Não reconhecendo e não levando em conta essas características naturais, a metrópole desenvolveu-se sob a cultura da impermeabilização e da canalização e retificação de seus cursos d'água, reduzindo enormemente a capacidade original da região de infiltrar e reter as águas das chuvas.
Como decorrência, volumes crescentemente maiores de água em tempos menores são escoados para drenagens naturais e construídas, incapazes de lhes dar vazão.
Agravando esse quadro, vêm sendo progressivamente ocupados os terrenos mais periféricos, de relevo mais acidentado e com solos extremamente mais vulneráveis à erosão.
Opta-se, nessas condições topográficas, por produzir artificialmente, por meio de operações de terraplanagem, áreas planas e suaves para assentar as novas edificações, implicando exposições cada vez maiores e mais prolongadas dos solos aos processos erosivos.
Como resultado direto, na região metropolitana de São Paulo, são produzidos anualmente por erosão cerca 3,5 milhões de m3 de sedimentos silto-arenosos, cujo destino inexorável é o assoreamento fantástico de toda a rede metropolitana de drenagem, reduzindo, com o entulho de construção civil e o lixo urbano lançados irregularmente, ainda mais sua já sobrecarregada capacidade de vazão.
Uma observação preocupante e que revela a pouca abrangência da atual estratégia de combate às enchentes: a metrópole continua a crescer cometendo os mesmos trágicos e elementares erros que estão na origem de todos esses problemas.

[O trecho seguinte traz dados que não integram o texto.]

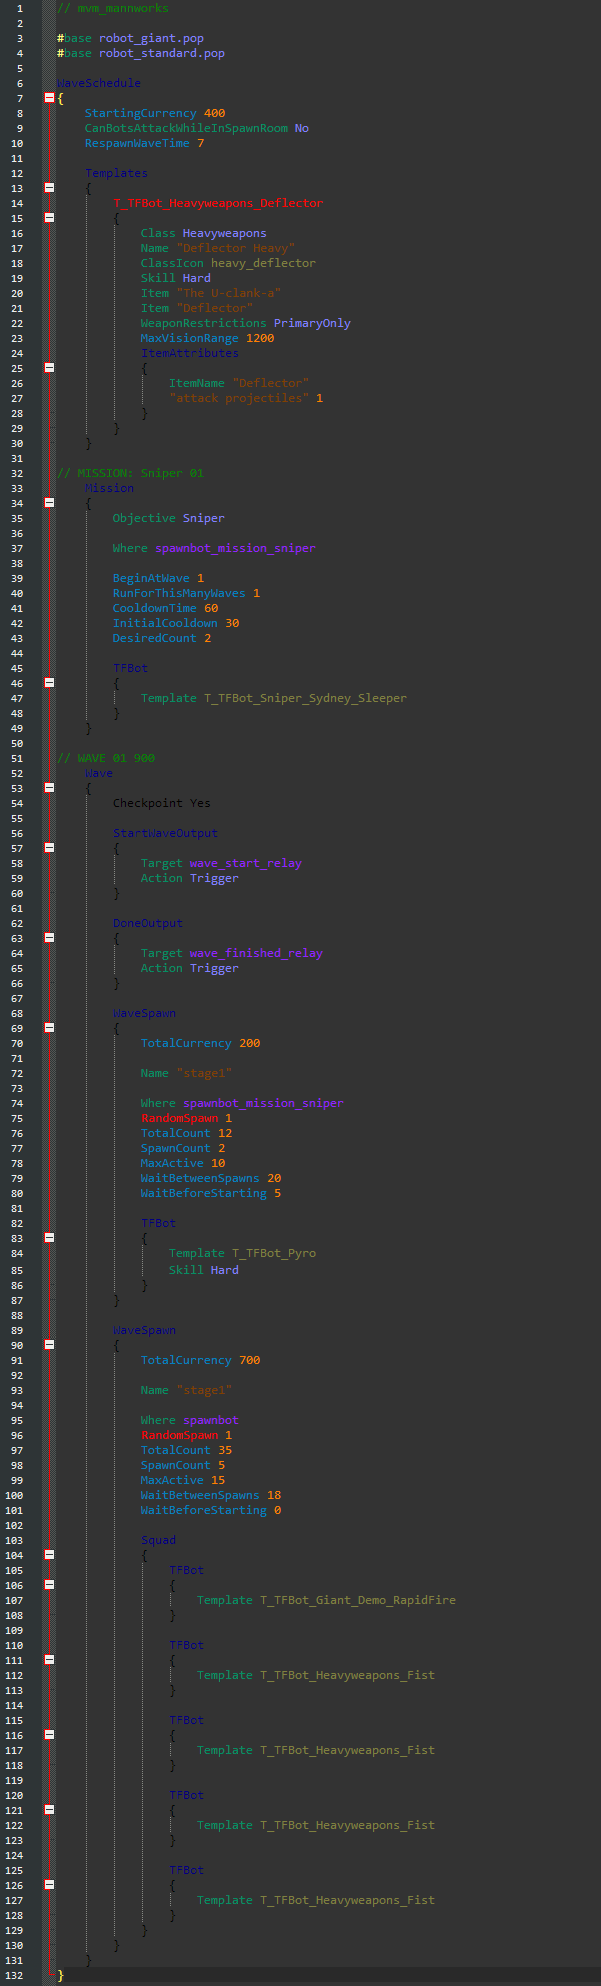Click line number 32 in the gutter
The width and height of the screenshot is (601, 1986).
[x=19, y=473]
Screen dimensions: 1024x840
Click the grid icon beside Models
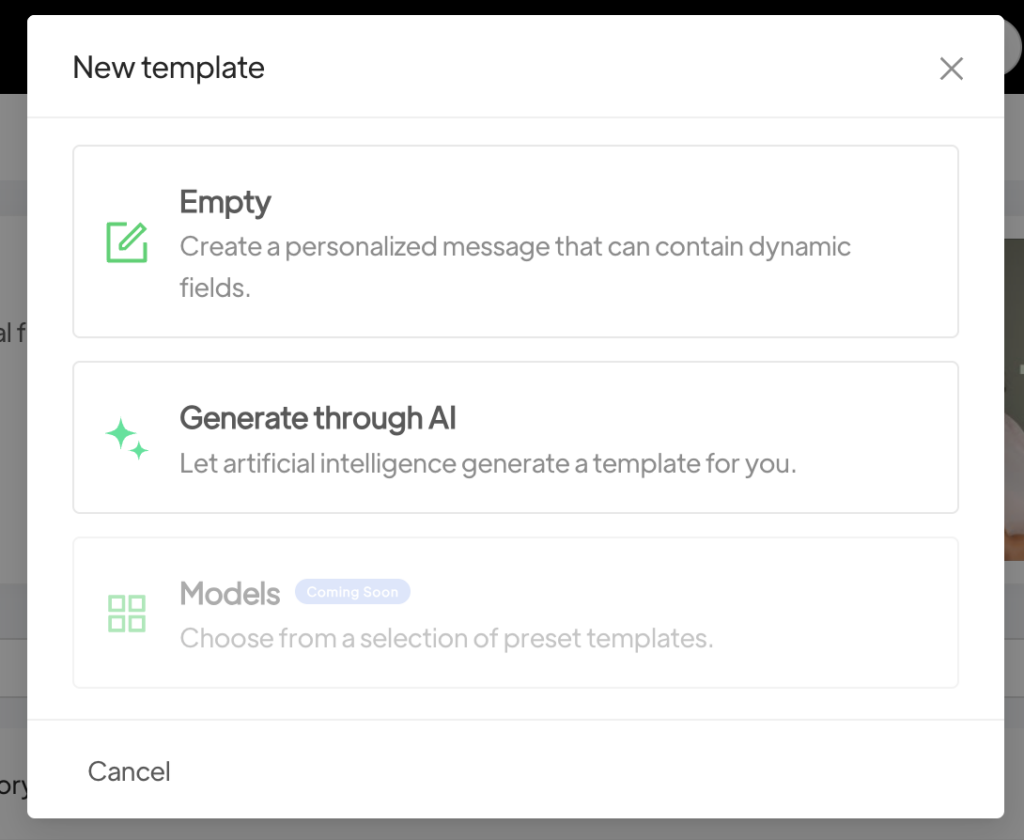127,613
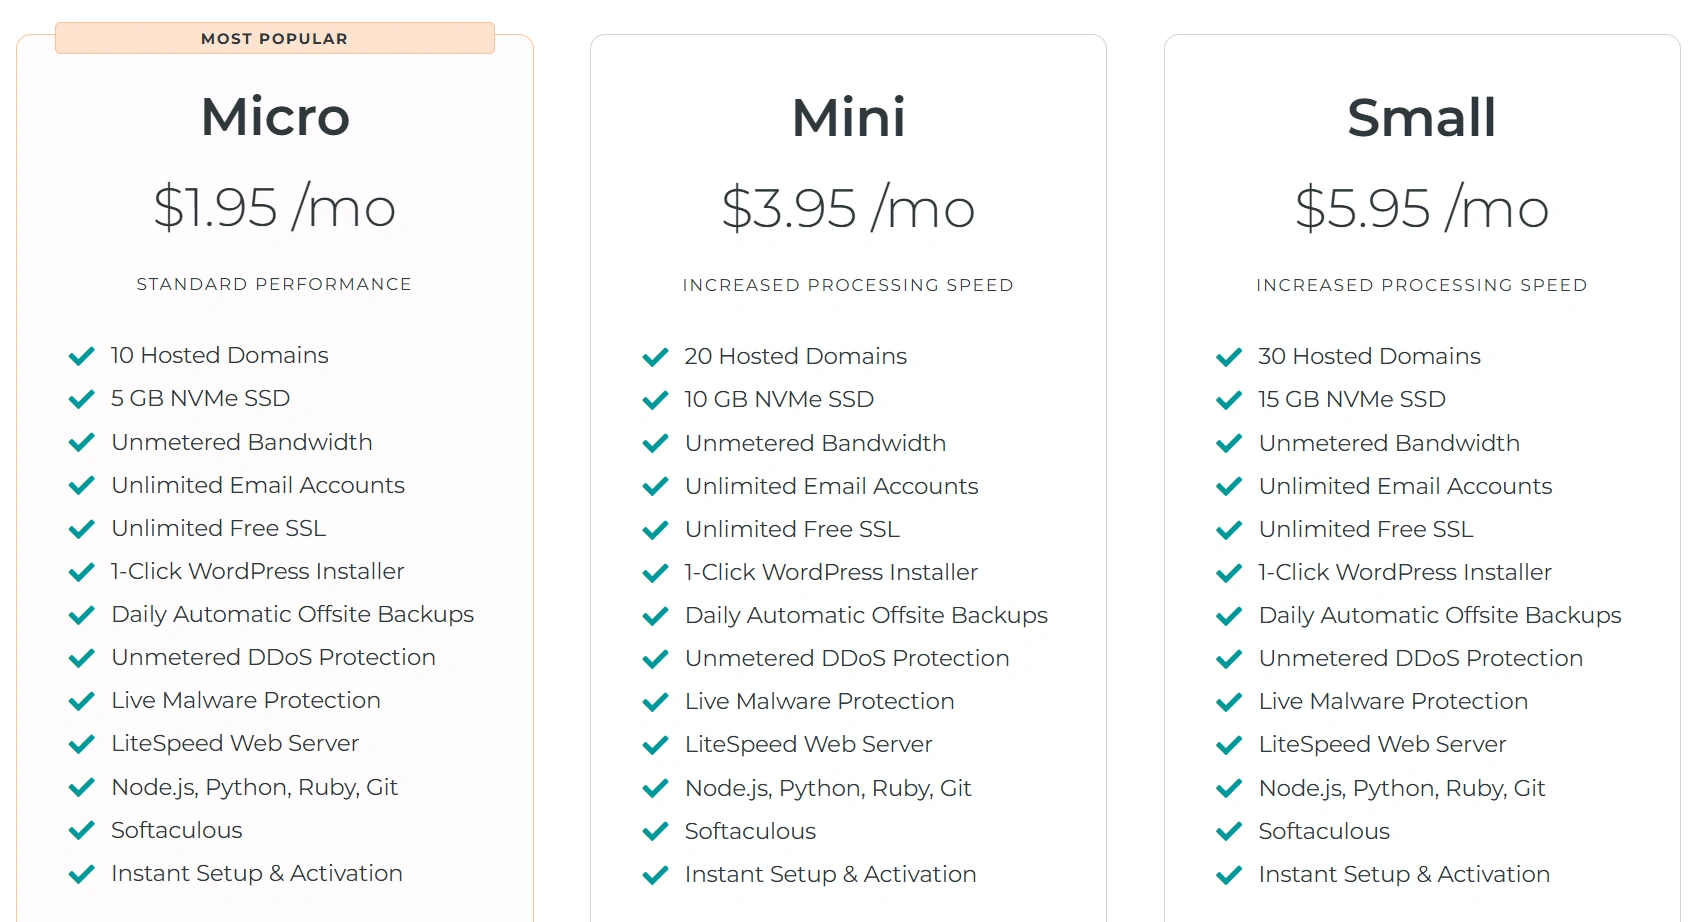Click the checkmark beside Small's 30 Hosted Domains
Image resolution: width=1695 pixels, height=922 pixels.
click(1229, 357)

Se levar corretamente em conta esse diagnóstico, condição indispensável para o êxito no combate às enchentes, a administração pública deverá complementar seu programa com um audacioso grupo de ações que incidam diretamente sobre as causas maiores das enchentes.
Planejar e colocar regras claras e rígidas para o crescimento urbano. Aumentar a capacidade de retenção de águas de chuva por infiltração e reservação com expedientes técnicos de desimpermeabilização da área urbanizada e instalação de reservatórios empresariais e domiciliares.
Concomitantemente, reduzir drasticamente os intensos processos erosivos que incidem sobre todas as frentes de expansão urbana da metrópole, hoje palco de um verdadeiro desastre geológico, assim como o lançamento irregular do entulho de construção civil e do lixo urbano.
Algumas ações pontuais da prefeitura -como a conservação das várzeas do Tietê a montante da barragem da Penha e a implantação de parques lineares- são auspiciosas, mas extremamente limitadas dada a dimensão da bacia do Alto Tietê, com 6 mil km2 e mais de 30 municípios.


ÁLVARO RODRIGUES DOS SANTOS , geólogo, é consultor em geologia de engenharia, geotecnia e meio ambiente. Foi diretor de Planejamento e Gestão do IPT (Instituto de Pesquisas Tecnológicas) e diretor da Divisão de Geologia. É autor, entre outras obras, de "Geologia de Engenharia: Conceitos, Método e Prática".